When comparing any new series to a powerhouse such as Breaking Bad, you run the risk of making the new series look weaker or somehow less-than. And, that’s not exactly fair since you’re comparing a single season to an entire story. There was one thing about this first season that made me feel exactly the way I felt while watching Walter White spiraling slowly downward: It was that delicious knot of growing tension at the bottom of my sternum, somewhere between my heart and my gut. That’s a feeling I get only when I begin to care about what happens to a character. More than care: Worry.
So, no further comparisons. Let’s talk about Ozark, shall we?
The main setting for this series is Missouri’s Lake of the Ozarks, the “Redneck Riviera,” as one character calls it. The Byrde family—Martin, Wendy, Charlotte and Jonah—is uprooted from their Chicago home and transplanted to Missouri while Marty figures out a way to launder millions of dollars for the second-largest cartel in Mexico in order to save himself and his family. Marty’s old partner was skimming money from the cartel, which was a bad idea that led to his untimely demise. The cartel, for reasons that escape me at the moment, also did Marty a favor by murdering his wife Wendy’s lover in Chicago, just before they moved to Missouri.

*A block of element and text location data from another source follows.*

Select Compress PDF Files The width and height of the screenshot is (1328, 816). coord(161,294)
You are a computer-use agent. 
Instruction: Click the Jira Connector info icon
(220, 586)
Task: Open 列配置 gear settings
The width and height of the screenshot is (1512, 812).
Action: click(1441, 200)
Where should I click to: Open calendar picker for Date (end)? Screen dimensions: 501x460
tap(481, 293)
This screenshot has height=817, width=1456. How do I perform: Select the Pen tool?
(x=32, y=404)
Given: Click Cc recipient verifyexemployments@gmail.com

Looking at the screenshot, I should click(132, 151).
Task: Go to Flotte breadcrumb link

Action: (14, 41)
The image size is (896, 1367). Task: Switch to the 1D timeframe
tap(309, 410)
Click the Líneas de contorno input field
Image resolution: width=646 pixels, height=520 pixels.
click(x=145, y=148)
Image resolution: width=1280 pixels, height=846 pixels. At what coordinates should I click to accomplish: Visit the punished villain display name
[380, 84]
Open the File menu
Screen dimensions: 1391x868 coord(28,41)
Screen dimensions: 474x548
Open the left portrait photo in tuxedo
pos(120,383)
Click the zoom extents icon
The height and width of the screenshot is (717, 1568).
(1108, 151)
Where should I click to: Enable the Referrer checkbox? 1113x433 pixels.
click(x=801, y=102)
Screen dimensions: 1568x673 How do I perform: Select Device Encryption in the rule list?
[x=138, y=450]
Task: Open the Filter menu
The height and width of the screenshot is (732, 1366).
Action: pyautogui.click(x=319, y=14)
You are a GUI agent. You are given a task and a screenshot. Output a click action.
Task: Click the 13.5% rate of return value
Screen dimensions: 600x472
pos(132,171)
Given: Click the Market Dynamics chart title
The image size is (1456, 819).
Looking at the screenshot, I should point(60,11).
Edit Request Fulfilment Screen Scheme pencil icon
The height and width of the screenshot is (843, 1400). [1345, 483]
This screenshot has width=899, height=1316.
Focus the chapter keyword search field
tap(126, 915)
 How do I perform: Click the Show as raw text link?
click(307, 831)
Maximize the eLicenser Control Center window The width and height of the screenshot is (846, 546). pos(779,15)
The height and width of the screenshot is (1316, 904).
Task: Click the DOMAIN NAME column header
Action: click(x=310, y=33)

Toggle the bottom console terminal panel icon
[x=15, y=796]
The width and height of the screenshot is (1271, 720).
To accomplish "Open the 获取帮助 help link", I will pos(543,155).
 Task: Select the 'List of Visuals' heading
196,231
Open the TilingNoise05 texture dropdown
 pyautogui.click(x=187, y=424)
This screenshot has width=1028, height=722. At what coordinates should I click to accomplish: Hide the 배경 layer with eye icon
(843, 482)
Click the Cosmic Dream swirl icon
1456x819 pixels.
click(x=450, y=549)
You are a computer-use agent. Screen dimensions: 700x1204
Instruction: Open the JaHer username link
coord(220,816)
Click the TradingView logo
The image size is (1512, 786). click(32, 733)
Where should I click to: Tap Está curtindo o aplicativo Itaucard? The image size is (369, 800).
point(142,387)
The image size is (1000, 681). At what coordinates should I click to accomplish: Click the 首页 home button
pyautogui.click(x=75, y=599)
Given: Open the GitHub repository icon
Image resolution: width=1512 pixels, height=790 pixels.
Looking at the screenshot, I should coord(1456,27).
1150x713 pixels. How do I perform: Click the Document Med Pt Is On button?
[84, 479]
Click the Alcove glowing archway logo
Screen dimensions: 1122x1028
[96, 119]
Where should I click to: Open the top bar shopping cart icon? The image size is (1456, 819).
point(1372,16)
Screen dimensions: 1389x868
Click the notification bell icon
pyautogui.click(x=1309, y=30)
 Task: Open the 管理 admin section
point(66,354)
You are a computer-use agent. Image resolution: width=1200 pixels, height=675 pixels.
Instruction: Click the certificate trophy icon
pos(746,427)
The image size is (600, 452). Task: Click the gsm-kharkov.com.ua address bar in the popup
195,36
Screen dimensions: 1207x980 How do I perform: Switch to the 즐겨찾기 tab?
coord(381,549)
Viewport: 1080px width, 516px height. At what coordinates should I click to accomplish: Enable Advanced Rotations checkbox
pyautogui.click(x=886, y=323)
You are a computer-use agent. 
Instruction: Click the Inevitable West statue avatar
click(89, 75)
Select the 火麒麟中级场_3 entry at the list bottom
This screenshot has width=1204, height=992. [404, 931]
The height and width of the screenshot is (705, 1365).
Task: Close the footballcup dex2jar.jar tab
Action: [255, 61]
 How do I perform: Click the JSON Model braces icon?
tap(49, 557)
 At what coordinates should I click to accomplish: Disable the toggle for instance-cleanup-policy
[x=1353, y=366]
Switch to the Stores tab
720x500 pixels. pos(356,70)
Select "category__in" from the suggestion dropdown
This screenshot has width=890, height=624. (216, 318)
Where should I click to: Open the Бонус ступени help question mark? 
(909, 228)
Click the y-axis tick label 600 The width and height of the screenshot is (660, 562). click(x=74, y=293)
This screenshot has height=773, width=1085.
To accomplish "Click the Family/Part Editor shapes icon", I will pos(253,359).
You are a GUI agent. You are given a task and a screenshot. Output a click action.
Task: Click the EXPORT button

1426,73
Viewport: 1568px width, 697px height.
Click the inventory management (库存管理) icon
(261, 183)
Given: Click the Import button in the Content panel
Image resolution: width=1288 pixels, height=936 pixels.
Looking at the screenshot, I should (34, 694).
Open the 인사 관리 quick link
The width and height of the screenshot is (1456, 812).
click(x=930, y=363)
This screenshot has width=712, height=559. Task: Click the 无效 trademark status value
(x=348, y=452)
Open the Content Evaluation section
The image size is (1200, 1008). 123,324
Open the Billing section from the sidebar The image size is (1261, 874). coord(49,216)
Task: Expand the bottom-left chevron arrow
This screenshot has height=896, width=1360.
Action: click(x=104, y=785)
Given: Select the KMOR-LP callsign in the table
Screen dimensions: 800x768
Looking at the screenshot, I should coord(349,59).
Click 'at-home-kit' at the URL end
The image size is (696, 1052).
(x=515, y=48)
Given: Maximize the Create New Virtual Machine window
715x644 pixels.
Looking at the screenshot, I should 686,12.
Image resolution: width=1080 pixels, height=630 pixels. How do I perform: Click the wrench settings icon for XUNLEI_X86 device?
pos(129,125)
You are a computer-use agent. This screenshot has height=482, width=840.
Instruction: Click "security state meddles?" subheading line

Right away, we’re setting a ticking clock. Marty has a deadline for laundering a certain amount of money. Or else . . .
Marty Byrde is a brilliant money man, of course. He seems very cold and calculating through much of the season. Frankly, not easy to sympathize with, even though he won me over before the last episode. He presents himself as an angel investor in his new habitat, investing in local businesses in order to create venues to launder cartel money.
If that’s all this series was about, it wouldn’t be that interesting. There are complications. Of course there are complications. These include, but are not limited to, trouble with some of the Byrdes’ new neighbors, running afoul of both the local law and the local criminal organization, trouble with the Byrde kids, and, of course, trouble with the second-largest cartel in Mexico.
Oh, and the FBI, mainly represented by gay undercover agent Roy Petty. The adjective “gay” is relevant only because Petty manages to leverage a closeted redneck character, Russ Langmore, in his pursuit of justice against—against the cartel? Marty? I think the cartel, but the motivation gets kind of fuzzy. Jason Butler Hamer does an admirable job as Agent Petty. He’s clearly a troubled man, with a violent streak; an atypical law enforcement loose-cannon type. Marc Menchaca, as Russ Langmore, also does a great job as the gay redneck.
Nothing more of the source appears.